Iraq's Prime Minister Nuri al-Maliki, however, is undoubtedly now talking much like Sikorski did last winter. After all the horrors that the U.S. invasion inflicted on Iraq in 2003-11, Maliki must feel that he has a right to expect American military help when things start to fall apart at home. But he doesn't get it.

Maliki might get U.S. military help if Washington believed that the survival of his regime was a "core national interest" of the United States, as Obama put it in a speech at West Point Military Academy last month, but even then it would be help in carefully measured amounts. Which is to say, no American troops fighting on the ground.

Well, all right, Obama did send 300 American troops back to Iraq last week, but they are being sent only to train and advise Iraqi troops, not to kill and get killed. He might consider using some drones and cruise missiles too, if Maliki agrees to step aside for someone less divisive — but it would only be a token gesture even then.

This is because President Obama knows two very important things. The first is that the American public simply will not stand for another large U.S. military intervention in the Middle East. The other is that neither Iraq, nor indeed even Ukraine, is a "core national interest" of the United States.

"Since World War II, some of our most costly mistakes came not from our restraint, but from our willingness to rush into military adventures without thinking through the consequences," said Obama at West Point, and he has no intention of doing the same thing. Does that mean that the United States has become a "worthless ally"? No, but it does mean that it may not always be a "faithful friend."

The distinction is important. An alliance like NATO or the U.S.-Japanese alliance is a formal commitment to fight in support of another country in certain stated circumstances. However, very few wars that the United States has fought in the past 50 years were of that kind. They were "wars of choice," fought in places where the United States had no legal obligation to fight.

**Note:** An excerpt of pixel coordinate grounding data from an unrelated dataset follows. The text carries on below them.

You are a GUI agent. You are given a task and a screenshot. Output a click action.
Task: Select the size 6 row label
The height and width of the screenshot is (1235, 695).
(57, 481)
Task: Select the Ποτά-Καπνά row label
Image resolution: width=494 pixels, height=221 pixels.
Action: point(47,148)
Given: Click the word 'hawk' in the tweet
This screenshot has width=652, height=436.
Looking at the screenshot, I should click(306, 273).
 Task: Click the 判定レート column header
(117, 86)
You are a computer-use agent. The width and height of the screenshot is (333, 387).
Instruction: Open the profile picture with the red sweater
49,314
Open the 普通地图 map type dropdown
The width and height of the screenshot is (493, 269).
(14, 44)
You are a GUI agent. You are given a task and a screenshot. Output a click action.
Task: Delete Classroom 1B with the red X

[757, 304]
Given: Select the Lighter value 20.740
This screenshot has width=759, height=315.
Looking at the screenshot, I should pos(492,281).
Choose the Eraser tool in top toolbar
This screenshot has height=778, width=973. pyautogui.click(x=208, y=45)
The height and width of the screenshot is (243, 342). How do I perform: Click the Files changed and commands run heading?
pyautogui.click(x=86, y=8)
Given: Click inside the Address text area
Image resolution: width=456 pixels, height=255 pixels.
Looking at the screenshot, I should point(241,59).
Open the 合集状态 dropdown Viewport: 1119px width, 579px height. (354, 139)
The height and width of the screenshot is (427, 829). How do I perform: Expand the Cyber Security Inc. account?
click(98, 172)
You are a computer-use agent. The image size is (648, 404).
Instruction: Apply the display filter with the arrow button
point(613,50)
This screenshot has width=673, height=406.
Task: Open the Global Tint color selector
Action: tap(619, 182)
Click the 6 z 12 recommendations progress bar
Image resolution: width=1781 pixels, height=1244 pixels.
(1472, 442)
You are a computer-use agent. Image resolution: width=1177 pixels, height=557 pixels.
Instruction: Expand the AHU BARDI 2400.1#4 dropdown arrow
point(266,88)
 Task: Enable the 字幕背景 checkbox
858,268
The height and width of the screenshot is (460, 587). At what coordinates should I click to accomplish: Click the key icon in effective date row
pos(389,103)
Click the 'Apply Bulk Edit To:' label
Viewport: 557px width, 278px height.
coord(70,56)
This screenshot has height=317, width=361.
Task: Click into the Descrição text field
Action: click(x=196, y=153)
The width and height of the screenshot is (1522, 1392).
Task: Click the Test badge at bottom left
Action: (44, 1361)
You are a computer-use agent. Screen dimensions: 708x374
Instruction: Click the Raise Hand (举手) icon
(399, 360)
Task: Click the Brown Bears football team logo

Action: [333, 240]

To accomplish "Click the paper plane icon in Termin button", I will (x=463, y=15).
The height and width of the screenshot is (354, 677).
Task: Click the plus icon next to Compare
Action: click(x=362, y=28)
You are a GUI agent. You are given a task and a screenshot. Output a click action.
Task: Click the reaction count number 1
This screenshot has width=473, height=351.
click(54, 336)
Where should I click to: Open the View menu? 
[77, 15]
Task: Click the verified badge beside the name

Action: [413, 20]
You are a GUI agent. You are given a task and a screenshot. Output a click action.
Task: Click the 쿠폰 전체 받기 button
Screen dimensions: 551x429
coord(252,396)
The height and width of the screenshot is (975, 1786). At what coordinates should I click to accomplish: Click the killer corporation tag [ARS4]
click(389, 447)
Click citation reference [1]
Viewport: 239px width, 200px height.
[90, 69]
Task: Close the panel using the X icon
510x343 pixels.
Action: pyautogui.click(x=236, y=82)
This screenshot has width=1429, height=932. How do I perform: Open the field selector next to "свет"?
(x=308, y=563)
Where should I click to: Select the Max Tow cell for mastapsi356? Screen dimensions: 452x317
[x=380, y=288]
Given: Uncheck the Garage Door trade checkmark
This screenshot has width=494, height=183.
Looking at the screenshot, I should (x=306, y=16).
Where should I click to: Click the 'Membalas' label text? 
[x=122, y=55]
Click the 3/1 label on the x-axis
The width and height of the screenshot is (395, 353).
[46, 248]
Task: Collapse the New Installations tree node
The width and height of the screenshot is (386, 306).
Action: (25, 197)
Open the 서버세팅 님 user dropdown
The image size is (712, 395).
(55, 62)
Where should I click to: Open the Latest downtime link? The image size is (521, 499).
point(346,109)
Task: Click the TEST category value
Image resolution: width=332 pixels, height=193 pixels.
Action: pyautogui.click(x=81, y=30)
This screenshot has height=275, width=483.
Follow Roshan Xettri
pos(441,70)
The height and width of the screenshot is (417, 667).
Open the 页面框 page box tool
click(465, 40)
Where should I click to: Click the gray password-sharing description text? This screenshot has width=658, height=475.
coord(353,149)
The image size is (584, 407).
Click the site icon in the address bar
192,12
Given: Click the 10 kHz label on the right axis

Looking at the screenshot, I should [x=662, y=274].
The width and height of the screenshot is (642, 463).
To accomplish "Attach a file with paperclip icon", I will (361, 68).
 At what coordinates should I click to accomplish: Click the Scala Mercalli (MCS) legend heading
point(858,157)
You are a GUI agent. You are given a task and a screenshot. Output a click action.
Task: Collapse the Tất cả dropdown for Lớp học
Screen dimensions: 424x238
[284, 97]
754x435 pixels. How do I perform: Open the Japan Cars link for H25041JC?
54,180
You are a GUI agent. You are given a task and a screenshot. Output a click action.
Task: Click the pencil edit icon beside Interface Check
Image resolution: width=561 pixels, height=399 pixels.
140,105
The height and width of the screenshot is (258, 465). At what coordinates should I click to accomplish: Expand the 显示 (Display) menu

Back when American power seemed irresistible and American wealth inexhaustible, Washington repeatedly sent U.S. troops into wars that had only the sketchiest relationship with any definable American national interest. From Vietnam to Iraq, it literally did not count the cost. But it does now, and only actual allies can count on the United States showing up when it's needed.

How do you get to be an ally of the United States? By being a country whose independence, borders, and/or political orientation are seen by Washington as truly vital American interests. The one exception to this rule is Israel, whose hold on America is more sentimental than strategic, but for everybody else there is a very high threshold.

Poland actually crosses that threshold, because Russia, the country that obsesses the Poles, remains a major American security concern as well. Ukraine, on the other hand, lies beyond NATO's security frontier, and not many NATO members would be willing to fight a war with Russia to save it, so Ukraine is not an ally. And Iraq is definitely not an ally.

Despite the general U.S. obsession with the "terrorist threat," Obama may actually realize how little the outcome of the current turmoil in Iraq really matters to American security, and Iraq's oil, post-fracking, is not even a consideration any more. No core American national interests here. So the U.S. cavalry will not be riding over the hill to the rescue.

Gwynne Dyer is an independent journalist whose articles on world affairs are published in 45 countries.